Мамедага понял, эта девушка — жена Мирзоппы, но почему-то и это, как многое в ту ночь, показалось ему неожиданным и непонятным. Пройдя мимо так внезапно, среди ночи появившейся девушки, он решительно поднялся в фургон.
— Я тут ни при чем, — сказал он.
И снова эта девушка, начавшая бурно и потом притихшая, услышав его ответ и проводив его взглядом, уперла руки в бока и снизу вверх начала кидать в Мамедагу слова, как пули:
— Как то есть… «ни при чем»? Сначала сажаешь, потом говоришь: я «ни при чем»? Ну и гусь! Ты за кого нас считаешь?

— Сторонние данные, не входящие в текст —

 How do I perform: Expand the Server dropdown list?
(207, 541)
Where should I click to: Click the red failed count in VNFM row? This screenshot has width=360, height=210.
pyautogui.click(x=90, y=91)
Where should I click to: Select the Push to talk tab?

Мы тебе чушки какие-нибудь? Идем сейчас же, выпусти его! — Девушка тоже поднялась по ступеням и вошла в фургон.
Яркий свет фургона, выстроенные вдоль стены ружья, призы: бутылка шампанского, настольное зеркало, кукла-невеста, фотоаппарат, висящие на стене деревянные зайцы, лиса, медведь, лев и никому неведомый зверь — все это как бы несколько смутило девушку, и она, бегло оглядевшись, молча устремила на Мамедагу свои черные глаза: мол, идешь или нет?
— Я твоего мужа не сажал, баджи. Он и его товарищ пришли сюда пьяные…

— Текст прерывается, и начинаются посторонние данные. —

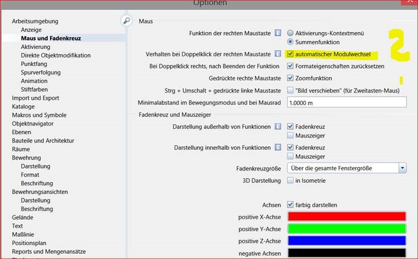Click the Minimalabstand input field
Viewport: 418px width, 259px height.
pos(347,102)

Девушка быстро прервала его:
— Пусть провалится этот товарищ! Разве не товарищи сбили его с пути? — крикнула она, но, будто сама не веря в весомость своих слов, потише добавила: — Ну и что ж, что выпил? В Советском государстве нет такого закона, чтобы за выпивку людей сажать!
— За выпивку не сажают, а вот за то, что дают пощечину милиционеру, сажают!
Но и девушка, как петух, бросилась в бой:
— Милиционер Сафар план выполняет, потому и посадил его!
— Что?! План выполняет?! — У Мамедаги просто не было слов, чтобы отвечать — так он был изумлен. — Аю баджи, прямо при мне ударил его, ни за что…
Немного помолчав, девушка сердито сказала:
— Бесстыжий он, да… — И Мамедаге не было ясно, к кому относится это слово, к Мирзоппе или к милиционеру Сафару.
Девушка снова искоса оглядела деревянных зверюшек и подумала, что, если бы этот тир не приехал и не остановился здесь на ночь, Мирзоппа сюда бы не пришел, не встретился с милиционером Сафаром и ничего бы тогда не произошло из того, что теперь произошло.
— Ну и тир!
Конечно, Мамедага не знал, о чем думала сейчас девушка, и ее откровенная ненависть к его тиру показалась ему опять-таки смешной; да и вообще в шуме, крике, поднятом ею, ему виделось чистое ребячество, чуть ли не розыгрыш, как и ее решительное утверждение, будто она чья-то жена. Мамедаге казалось все это забавной шуткой и хотелось, чтобы это на самом деле было шуткой.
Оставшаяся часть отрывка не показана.